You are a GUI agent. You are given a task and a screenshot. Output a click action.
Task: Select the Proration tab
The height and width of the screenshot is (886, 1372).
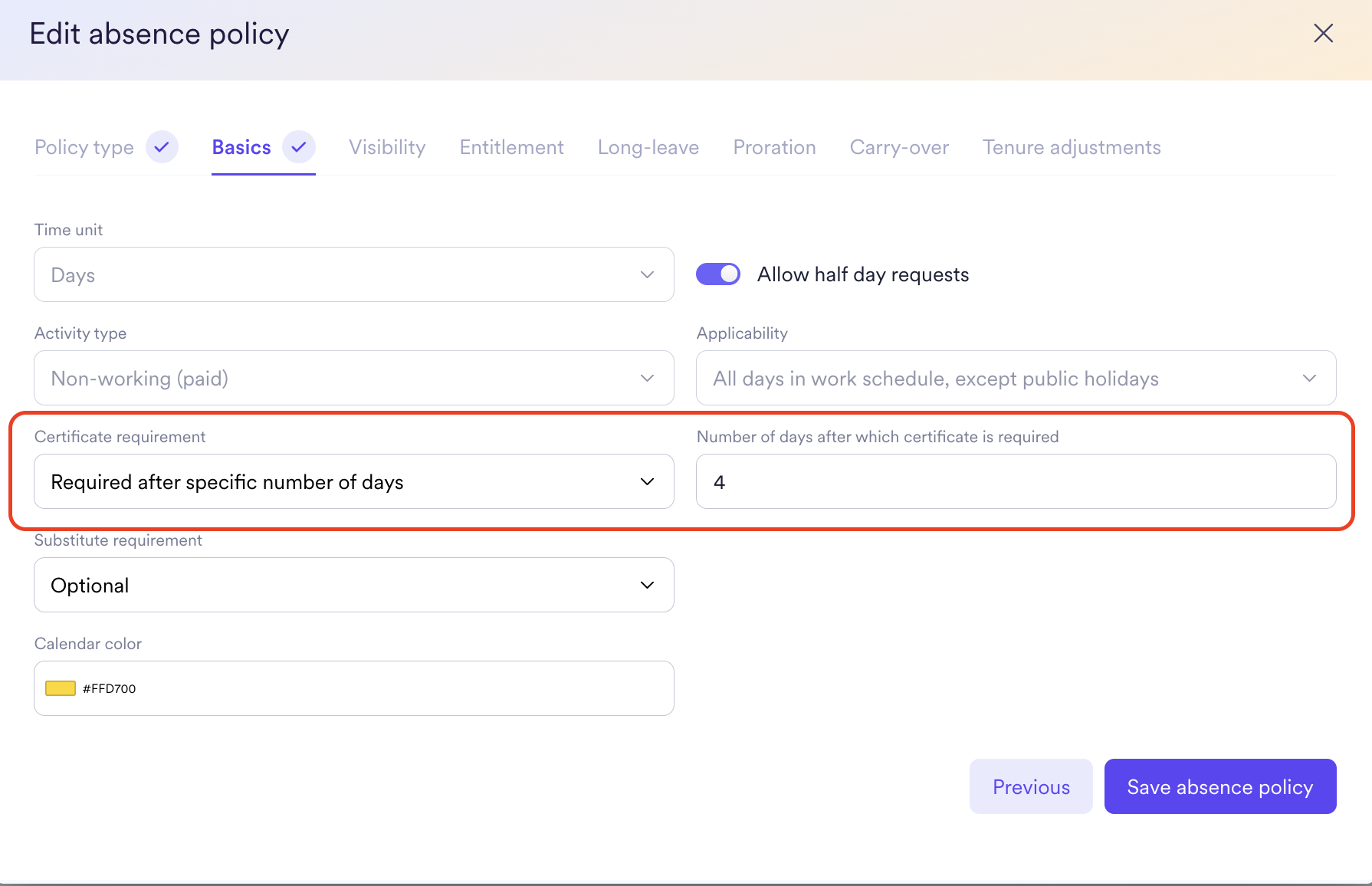(x=774, y=147)
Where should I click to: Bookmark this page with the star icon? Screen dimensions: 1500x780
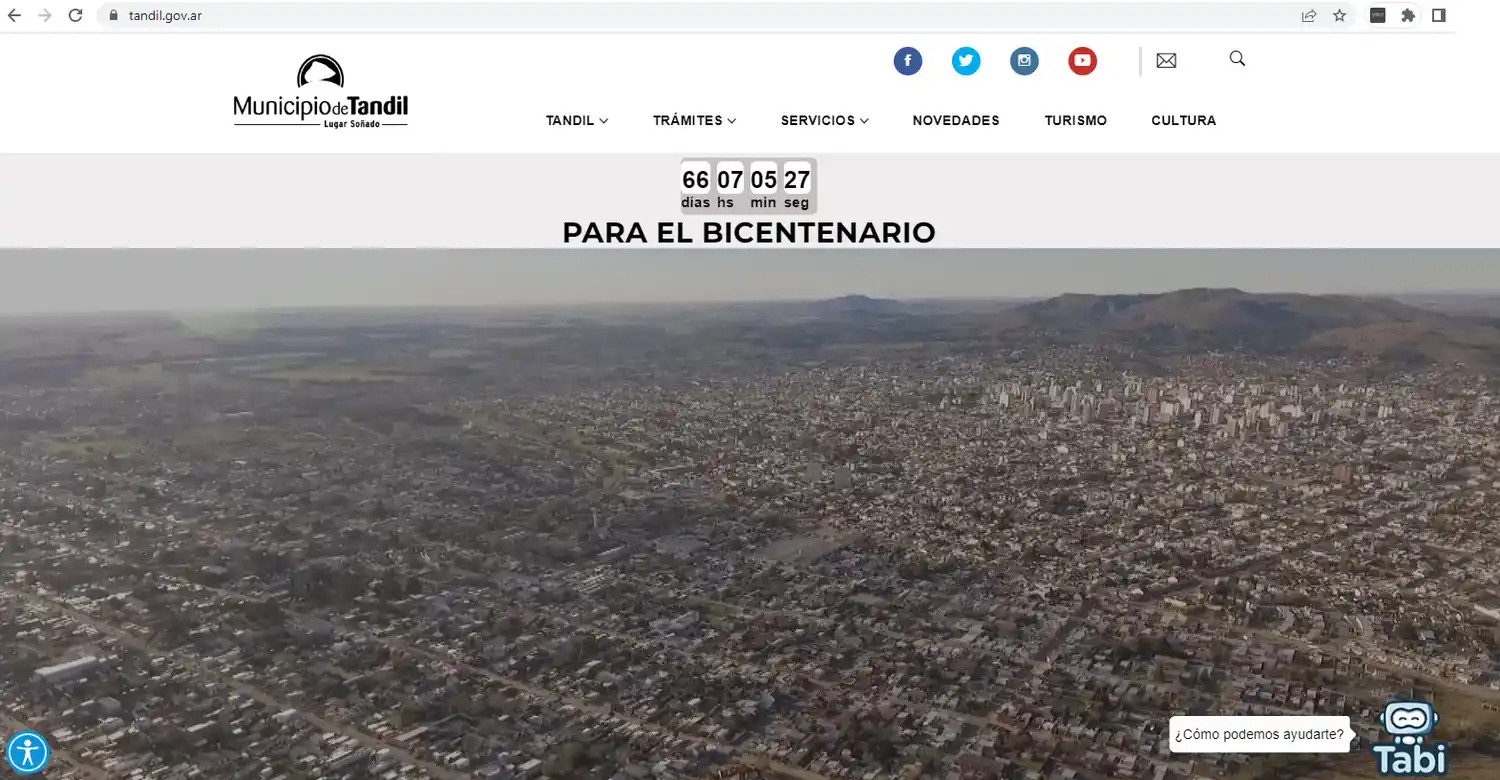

How to complete this task: Return exactly the line containing "The height and" and every line after it, up to and including the final line of the entries above. Pictures stay out.

Answer for the task:
The height and width of the screenshot is (886, 1372).
(x=774, y=147)
Where should I click to: Bookmark this page with the star icon? Screen dimensions: 1500x780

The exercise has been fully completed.